Normally, when I think of a spinach and feta pie, I think of some rendition of spanikopita. The savory Greek dish has a filling made with spinach, feta and eggs that is sandwiched between layers of filo dough. The spinach-feta combination is a winner in my book and I like it in any form. I used the idea of a spanikopita-type filling as inspiration for the filling of this savory, open-faced pie.
This is a good brunch dish, but is also a great vegetarian dinner option when you’re looking for something quick and easy. The filling is actually similar to a fritatta in makeup. I started with cooked garlic, onions and spinach, and added in eggs and feta cheese. The filling isn’t overly eggy but is enough to hold all the other ingredients together. It bakes up to be firm, but tender, and is best eaten when it is fresh out of the oven. The spinach – even though it is cooked before being added to the filling – could give off some additional moisture as the pie sits, whether at room temperature or in the fridge. The flavor of any leftovers is still good, of course, but perhaps not ideal for serving to guests.

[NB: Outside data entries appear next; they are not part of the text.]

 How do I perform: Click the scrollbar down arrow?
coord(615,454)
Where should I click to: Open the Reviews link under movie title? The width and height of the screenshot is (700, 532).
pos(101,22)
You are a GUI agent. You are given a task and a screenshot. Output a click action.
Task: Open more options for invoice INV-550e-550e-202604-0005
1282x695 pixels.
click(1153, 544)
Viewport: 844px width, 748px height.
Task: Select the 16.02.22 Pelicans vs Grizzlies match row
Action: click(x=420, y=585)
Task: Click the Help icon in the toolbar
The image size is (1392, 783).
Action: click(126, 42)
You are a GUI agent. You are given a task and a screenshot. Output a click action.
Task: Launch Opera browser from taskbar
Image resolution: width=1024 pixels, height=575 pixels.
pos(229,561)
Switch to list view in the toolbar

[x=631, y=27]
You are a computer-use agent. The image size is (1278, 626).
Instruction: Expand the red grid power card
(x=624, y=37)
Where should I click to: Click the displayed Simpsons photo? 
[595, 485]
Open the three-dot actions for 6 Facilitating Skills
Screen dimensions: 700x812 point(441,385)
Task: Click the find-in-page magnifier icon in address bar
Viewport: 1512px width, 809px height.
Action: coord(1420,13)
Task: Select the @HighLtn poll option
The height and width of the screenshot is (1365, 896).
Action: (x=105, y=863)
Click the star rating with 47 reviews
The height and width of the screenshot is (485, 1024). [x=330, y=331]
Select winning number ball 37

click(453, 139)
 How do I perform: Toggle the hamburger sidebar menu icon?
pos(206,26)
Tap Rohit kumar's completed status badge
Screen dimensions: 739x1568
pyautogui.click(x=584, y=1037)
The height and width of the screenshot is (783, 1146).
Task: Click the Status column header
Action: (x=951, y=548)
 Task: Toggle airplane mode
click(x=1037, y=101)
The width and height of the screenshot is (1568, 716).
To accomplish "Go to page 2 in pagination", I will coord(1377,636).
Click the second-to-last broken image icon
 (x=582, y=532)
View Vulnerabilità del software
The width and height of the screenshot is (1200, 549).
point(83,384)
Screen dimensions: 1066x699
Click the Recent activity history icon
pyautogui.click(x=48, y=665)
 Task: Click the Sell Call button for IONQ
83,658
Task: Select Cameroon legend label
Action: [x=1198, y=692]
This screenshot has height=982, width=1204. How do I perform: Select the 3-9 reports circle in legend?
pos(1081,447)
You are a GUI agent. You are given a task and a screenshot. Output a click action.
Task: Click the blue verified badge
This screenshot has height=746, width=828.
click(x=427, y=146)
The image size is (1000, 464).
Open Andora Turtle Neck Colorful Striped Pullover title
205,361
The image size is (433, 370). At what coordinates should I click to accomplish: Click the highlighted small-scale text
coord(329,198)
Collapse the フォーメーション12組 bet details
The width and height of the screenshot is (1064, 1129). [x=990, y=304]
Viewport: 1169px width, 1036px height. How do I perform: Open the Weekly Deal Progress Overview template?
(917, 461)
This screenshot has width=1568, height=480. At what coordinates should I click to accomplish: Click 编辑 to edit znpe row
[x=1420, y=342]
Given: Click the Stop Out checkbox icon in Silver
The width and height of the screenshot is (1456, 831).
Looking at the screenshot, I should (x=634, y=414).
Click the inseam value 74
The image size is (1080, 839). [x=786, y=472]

One of the most interesting things about this pie is the crust. I used sliced (whole grain) sandwich bread pressed into the pie plate to form the base of the pie. It’s quick, easy and you can use any type of bread you like. Be sure to press the bread down very firmly so that it makes a good seal in the pie plate. It is ideal if you have two pie plates and can sandwich the bread crust in between them to press it into place. A traditional crust can be used (it should be baked before the filling is added if you go this route), but this makes it a bit more unique. The bread bakes up to be quite sturdy and presents a nice contrast for the slightly eggy filling. The top crusts can be removed if you prefer a more uniform/traditional appearance.
Spinach and Feta Pie
5-6 slices sandwich bread (any kind)
1/2 medium (red or yellow) onion, minced
1 clove garlic, minced
8-ounces fresh baby spinach
1/2 tsp ground cumin
salt and pepper, to taste
5 large eggs
1/2 cup feta cheese, crumbled
Preheat oven to 350F.
Butter a 9-10 inch pie plate and arrange bread slices so that they cover the sides and bottom of the pan (I fanned 5 around and placed one in the center). Press down firmly, or use another pie plate to compress the bread, creating a fairly even layer that covers the entire pie plate.
In a medium-sized frying pan, over medium-high heat, saute onions until onions are tender, about 5 minutes. Add in garlic and cook for an additional minute. Add spinach, cumin, salt and pepper and cook until spinach is well done and the mixture is no longer watery. Cool for at least 5 minutes, until warm but not hot.
In a large bowl, whisk eggs thoroughly. Stir in spinach mixture and feta cheese. Pour into prepared crust.
Bake for 25 minutes, until center of the pie is set and does not jiggle.
Cool for about 5 minutes, then cut into slices and serve.